In Virtual Client, wrk and wrk2 serve as the HTTP client load generators for Nginx and ASP.NET web server workloads. They run on a dedicated client machine and send requests to a server machine running the target web server.
- Wrk GitHub
- Wrk2 GitHub
- How NOT to Measure Latency — Gil Tene (video)
- On Coordinated Omission — ScyllaDB
Deployment Modes
The Wrk/Wrk2 executors support two deployment modes when used with ASP.NET server workloads:
- Multi-VM (Client-Server) — The client and server run on separate machines connected via a layout file. This isolates load generation from server processing for accurate benchmarking.
- Single-VM — When no layout file is provided, wrk connects to the server via the loopback address
(
127.0.0.1). Both server and client actions run sequentially on the same machine.

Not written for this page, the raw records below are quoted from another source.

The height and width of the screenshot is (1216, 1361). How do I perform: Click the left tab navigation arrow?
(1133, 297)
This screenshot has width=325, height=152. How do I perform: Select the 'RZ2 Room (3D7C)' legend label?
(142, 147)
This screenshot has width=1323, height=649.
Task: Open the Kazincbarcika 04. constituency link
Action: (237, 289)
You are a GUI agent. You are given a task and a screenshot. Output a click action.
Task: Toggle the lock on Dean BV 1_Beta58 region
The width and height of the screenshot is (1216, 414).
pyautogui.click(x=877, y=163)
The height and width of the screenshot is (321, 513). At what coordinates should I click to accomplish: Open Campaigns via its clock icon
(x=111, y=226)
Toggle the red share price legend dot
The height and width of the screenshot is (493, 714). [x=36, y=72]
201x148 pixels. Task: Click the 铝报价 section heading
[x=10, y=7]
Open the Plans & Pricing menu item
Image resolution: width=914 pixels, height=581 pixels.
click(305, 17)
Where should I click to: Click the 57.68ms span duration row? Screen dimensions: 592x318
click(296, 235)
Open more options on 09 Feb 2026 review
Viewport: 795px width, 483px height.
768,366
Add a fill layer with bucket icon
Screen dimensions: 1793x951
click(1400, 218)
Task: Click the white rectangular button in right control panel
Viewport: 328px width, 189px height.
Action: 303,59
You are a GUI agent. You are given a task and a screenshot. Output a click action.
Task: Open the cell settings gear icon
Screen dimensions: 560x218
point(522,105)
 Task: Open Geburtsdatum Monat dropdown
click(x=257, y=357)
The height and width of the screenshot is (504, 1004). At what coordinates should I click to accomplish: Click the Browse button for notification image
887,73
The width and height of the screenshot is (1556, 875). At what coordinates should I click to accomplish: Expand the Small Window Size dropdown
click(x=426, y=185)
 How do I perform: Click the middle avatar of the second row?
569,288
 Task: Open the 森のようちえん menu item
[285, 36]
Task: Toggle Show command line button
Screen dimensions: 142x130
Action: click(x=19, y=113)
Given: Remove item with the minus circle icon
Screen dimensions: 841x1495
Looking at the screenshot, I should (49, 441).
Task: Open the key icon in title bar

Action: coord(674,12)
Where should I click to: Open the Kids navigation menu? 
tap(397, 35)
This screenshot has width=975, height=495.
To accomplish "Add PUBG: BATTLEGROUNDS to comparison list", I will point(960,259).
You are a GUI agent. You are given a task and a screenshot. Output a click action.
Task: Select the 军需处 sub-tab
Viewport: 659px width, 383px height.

Note: Nginx workloads (PERF-WEB-NGINX-*.json) require a multi-VM layout and do not support single-VM mode.
What is Being Measured?
The Wrk/Wrk2 toolset generates sustained HTTP/HTTPS request traffic against a target web server and captures the following:
- Latency percentile distribution — full HdrHistogram percentiles (P50 through P100) of response latency. Values are normalized to milliseconds.
- Requests per second — the aggregate throughput achieved during the test run.
- Transfer rate — the data transfer rate achieved during the test run (megabytes/sec).
Wrk2 additionally captures an uncorrected latency distribution that records raw measured latency without accounting for coordinated omission.
Both tools optionally emit a detailed percentile spectrum for fine-grained latency analysis (controlled by the EmitLatencySpectrum parameter).
Workload Metrics
The following metrics are examples of those captured by the Virtual Client when running the Wrk workload. Latency values are normalized to milliseconds by the parser regardless of the unit reported by wrk (nanoseconds, microseconds, milliseconds, or seconds).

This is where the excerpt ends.